The erythematous (atrophic) type is characterized by a red appearance. The color intensity may vary from fiery red to a hardly distinct pink spot. Common locations are the palate and dorsum of the tongue, as in the so-called multifocal candidiasis in patients who are not infected with HIV but who are heavy smokers. However, erythematous candidiasis may also appear as spotty areas of the cheek mucosa. This is a characteristic feature of the HIV infection, but is often overlooked.
Angular cheilitis is characterized by cracks radiating from the angles of the mouth, often associated with small white plaques.  In the elderly, this is not an unusual lesion and may be because of anemia, loss of chewing vertical dimension, or vitamin deficiency. But it should be remembered that when it is noted in a young man, it could be the first sign of an HIV infection. Today it is recognized the most important etiologic cause is Candida albicans. However, Staphylococcus aureus may also be present in some patients.

The differential diagnosis:

The diagnosis of candidiasis relies on the clinical features and the presence of Candida hyphae on smears examined by potassium hydroxide, periodic acid-Schiff or Gram stain.
As a rule all the keratotic lesions may be readily ruled out from consideration, since they cannot be easily removed by scraping. Necrotic white lesions that must be considered in the differential diagnosis are chemical burns, gangrenous stomatitis, superficial bacterial infections, traumatic ulcers, necrotic ulcers of systemic disease, and the mucous patch.
The mucous patch of syphilis is usually a discrete, small, white necrotic lesion on the tongue, palate, or lips, whereas candidiasis is usually much more diffuse. The accompanying skin lesions of secondary syphilis and the positive serologic findings readily distinguish the mucous patch from candidiasis.
Necrotic ulcers and gangrenous stomatitis of debilitating systemic disease may be difficult to differentiate from candidiasis because the latter entity is usually also found in patients with undermining secondary disease. As a general rule, if the ulcer is deep then candidiasis would not be the primary cause. Traumatic ulcers with necrotic surfaces can often be related to a history of specific trauma. Chemical burns sometimes closely mimic candidiasis. The distinction is usually made by an accurate history, disclosing that a medicament has been applied to the mucosa.
Superficial bacterial infections may occur in patients with debilitating disease and indeed may mimic pseudomembranous candidiasis. Culture of these lesions yielded generous bacteria such as staphylococci, Neisseria, coliform bacteria, and lactobacilli.

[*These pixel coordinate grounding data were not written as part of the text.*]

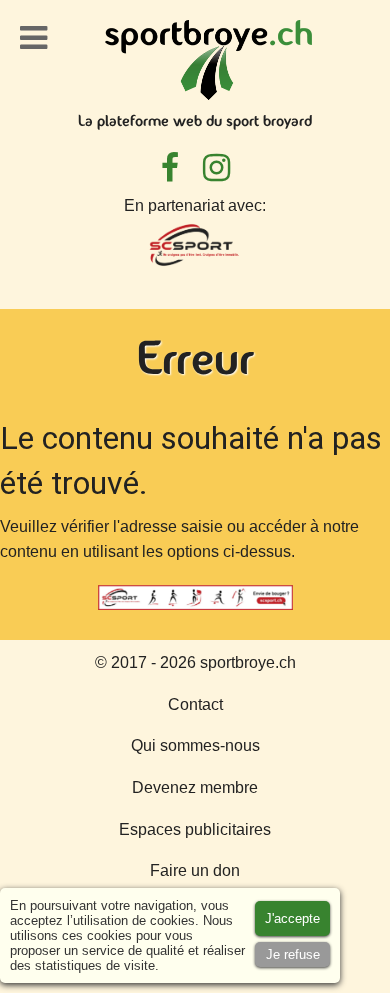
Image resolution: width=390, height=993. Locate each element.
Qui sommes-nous (195, 745)
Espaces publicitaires (195, 829)
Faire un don (195, 870)
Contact (195, 704)
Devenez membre (195, 787)
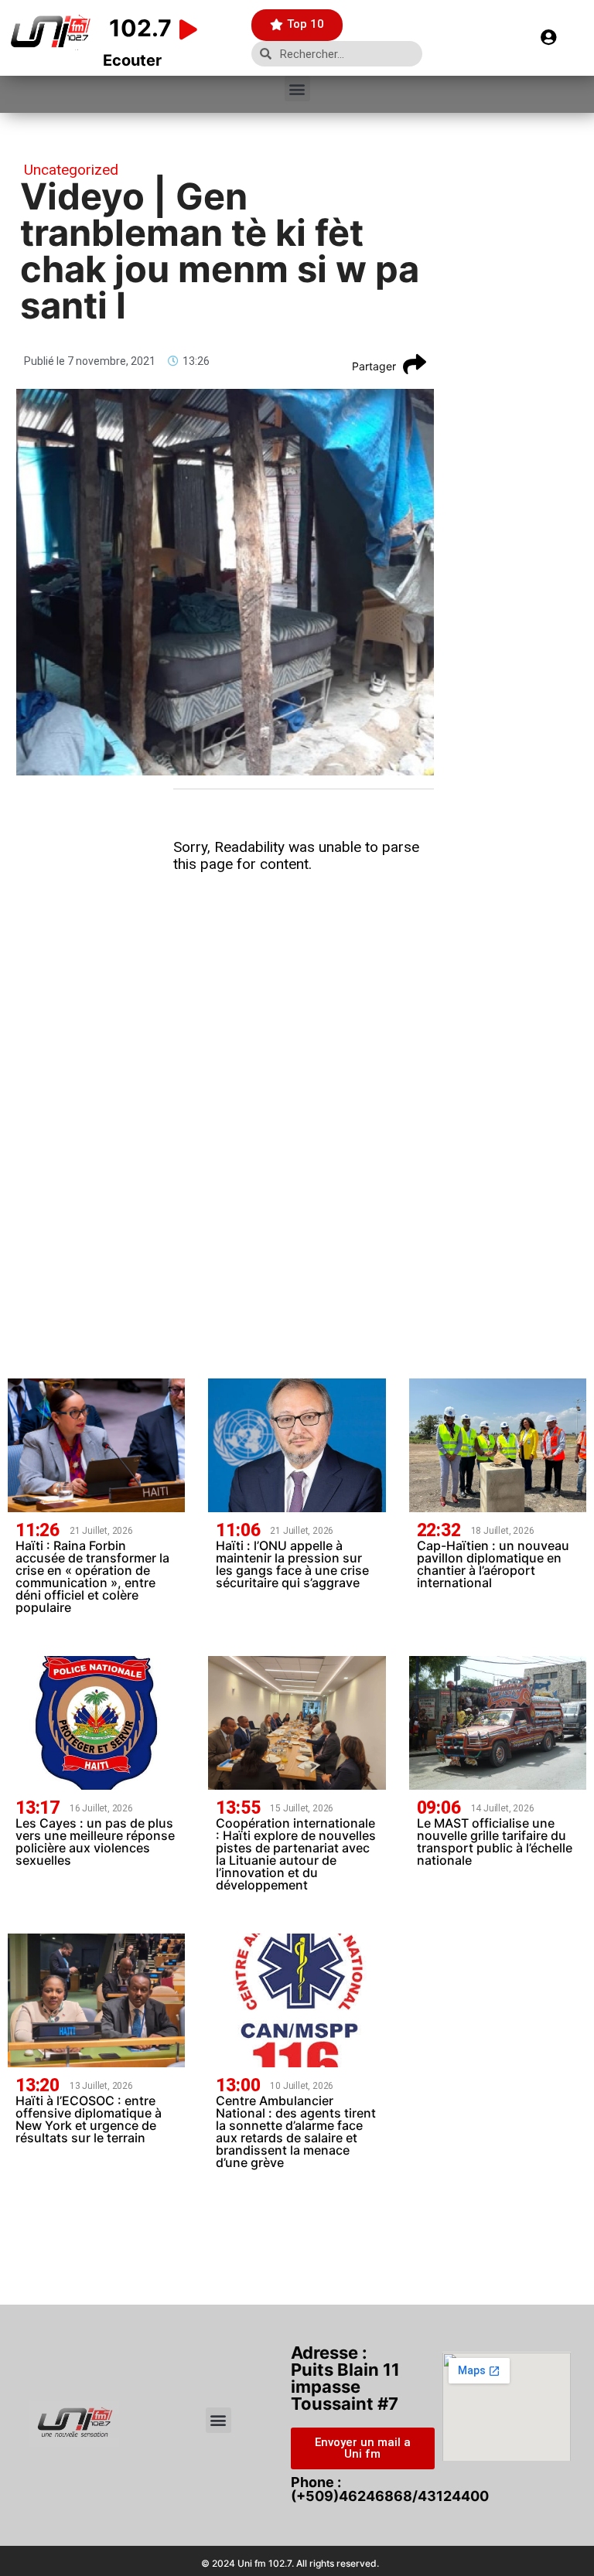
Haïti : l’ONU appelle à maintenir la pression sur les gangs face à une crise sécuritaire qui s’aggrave (292, 1564)
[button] (297, 88)
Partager (374, 366)
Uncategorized (71, 170)
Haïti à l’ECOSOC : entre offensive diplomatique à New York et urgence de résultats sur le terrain (88, 2119)
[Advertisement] (303, 1000)
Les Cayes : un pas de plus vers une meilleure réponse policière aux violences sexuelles (95, 1841)
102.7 (140, 28)
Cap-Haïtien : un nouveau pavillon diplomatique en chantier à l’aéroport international (493, 1564)
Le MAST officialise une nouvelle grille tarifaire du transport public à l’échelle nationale (494, 1841)
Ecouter (132, 60)
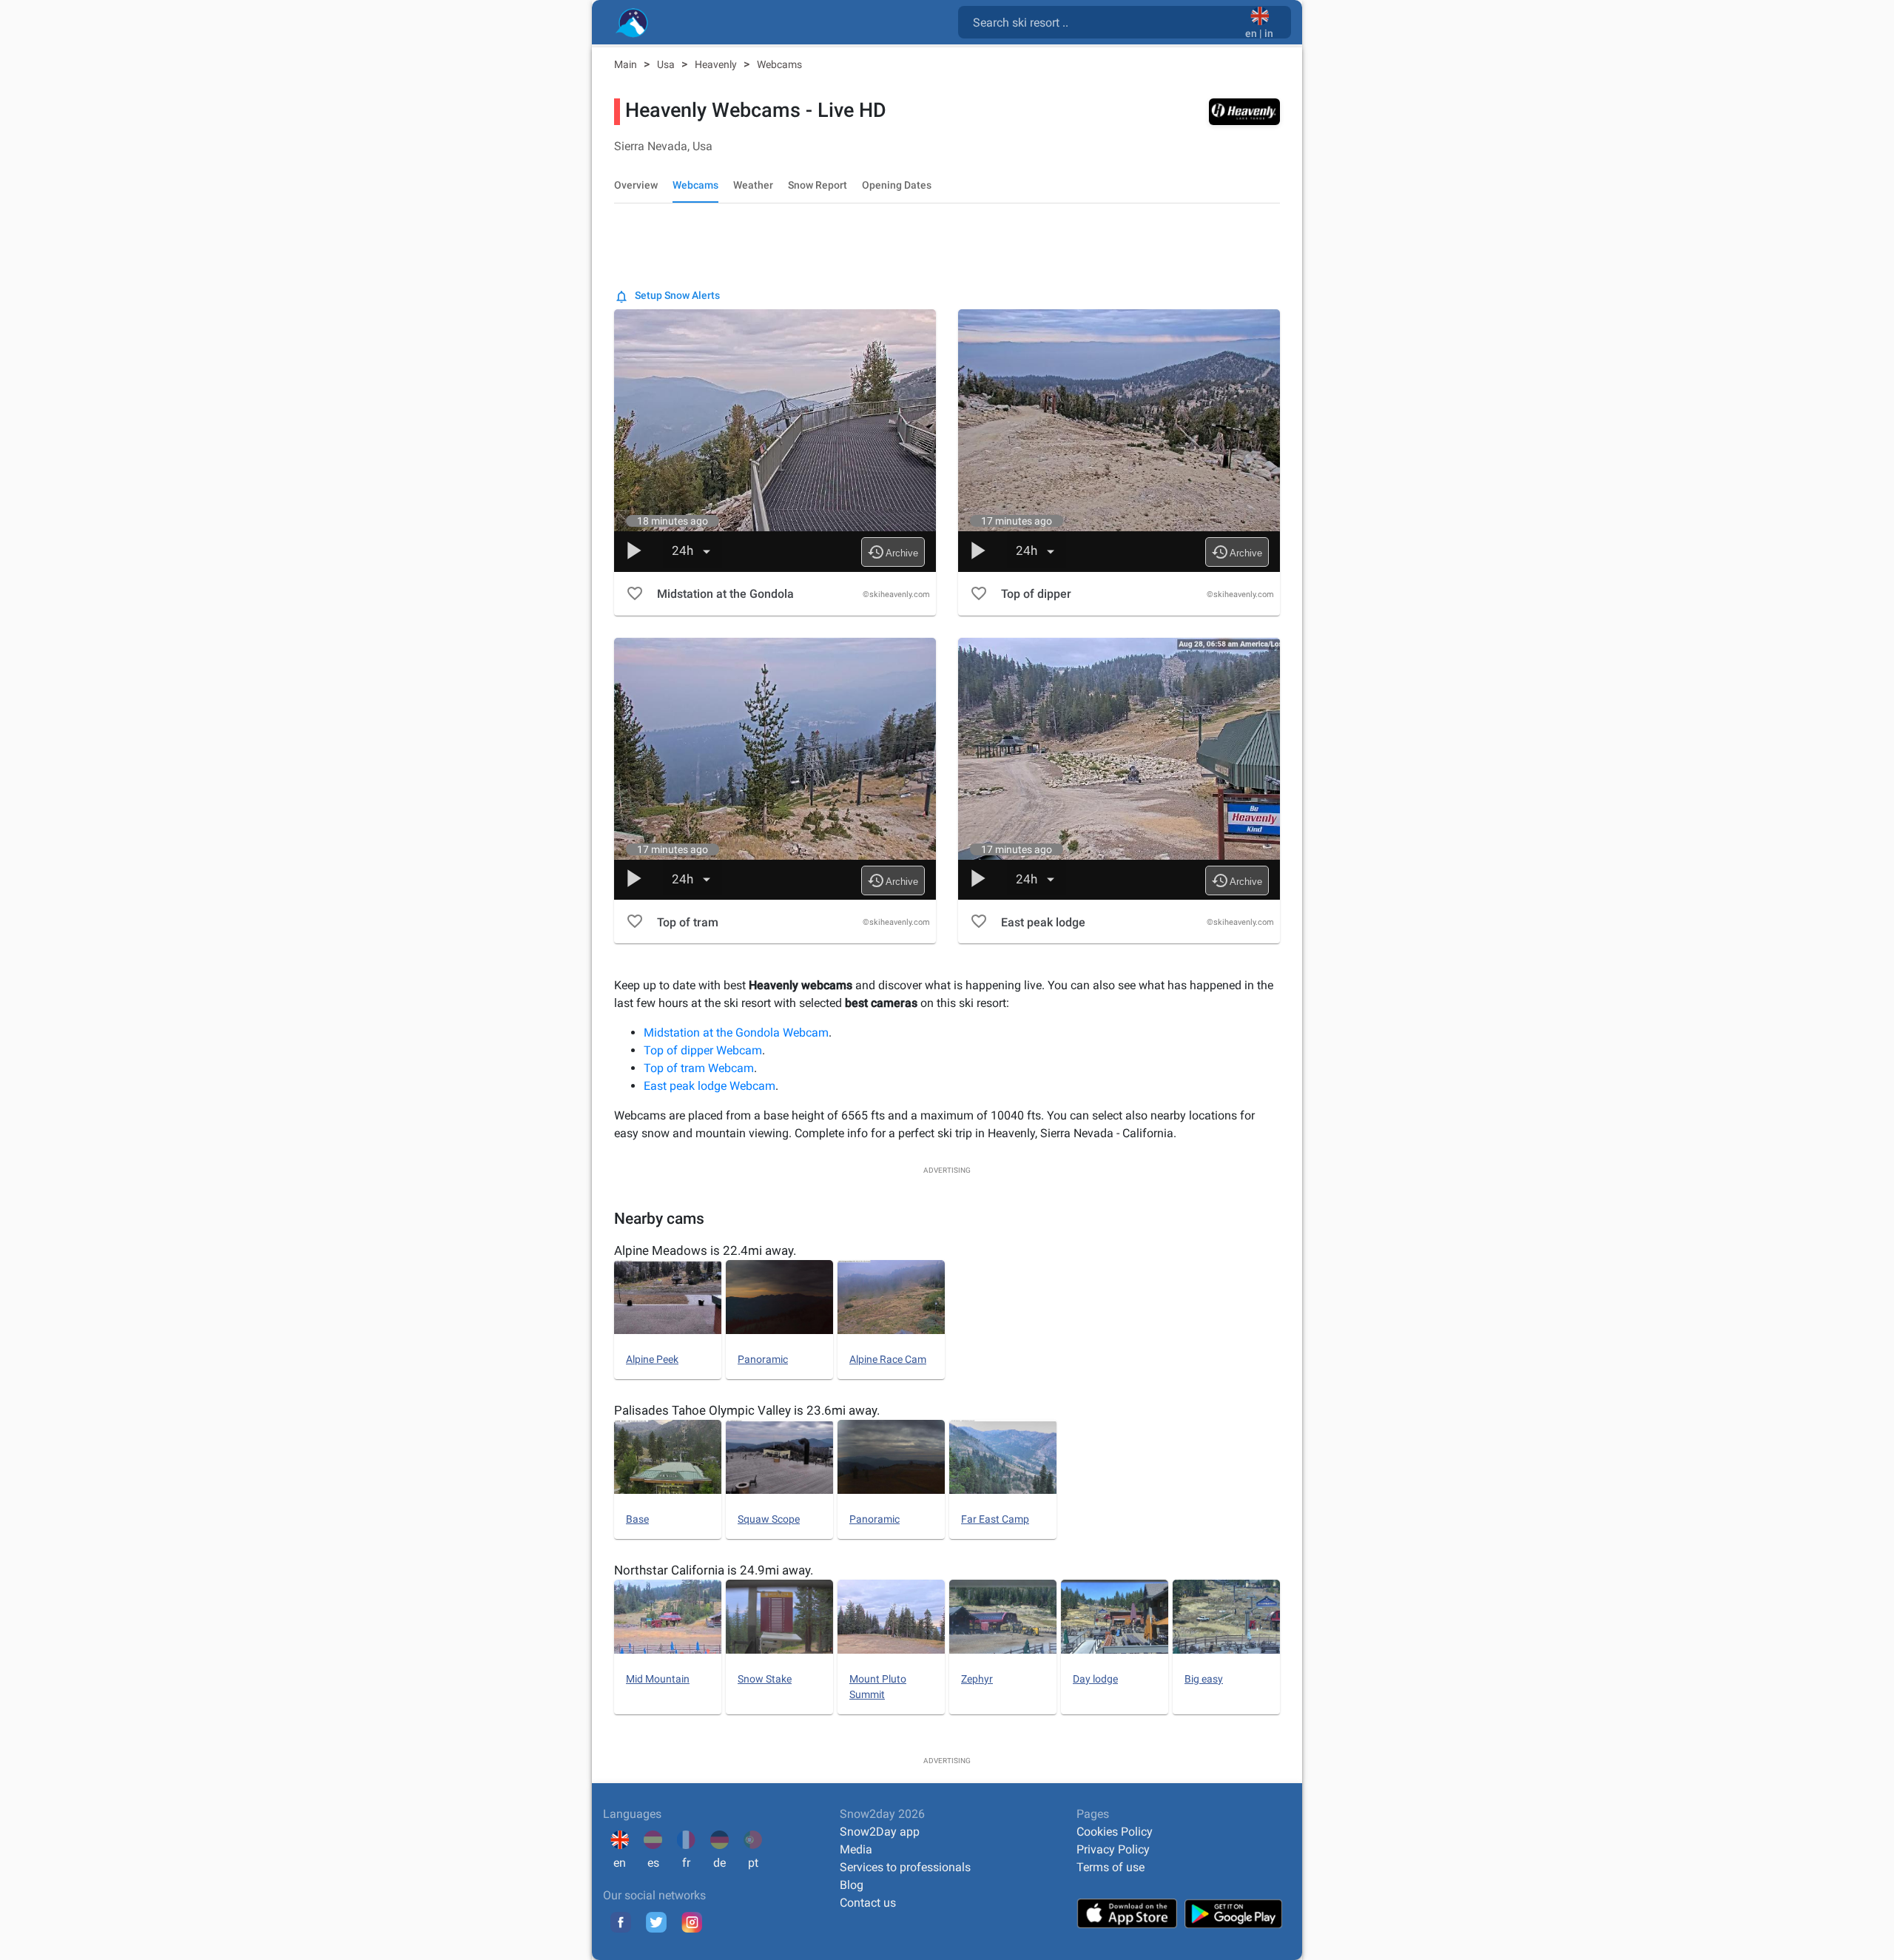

The recommended treatment:

The management of patients with oral candidiasis is twofold: (1) to identify, correct, or eliminate predisposing or precipitating causes and (2) to provide antifungal therapy.
The underlying systemic conditions (such as diabetes, malnutrition, and anemia) and the discontinuation of broad-spectrum antibiotics are recommended for the first approaches. Local resistance can be improved by good oral hygiene and by leaving dentures out as much as possible.
The six drugs that are chiefly used for antifungal therapy are gentian violet, nvstatin, amphotericin B, miconazole, clotrimazole, and ketoconazole. Nystatin and amphotericin have been the standard drugs used for oral candidal infections for the last 35 years. Each of these drugs is absorbed poorly from the gastrointestinal tract but is excellent for topical use on mucous membrane and skin lesions.  Most dentists and physicians stress the importance of continuing antifungal therapy at least 2 weeks following disappearance of signs and symptoms of oral lesions.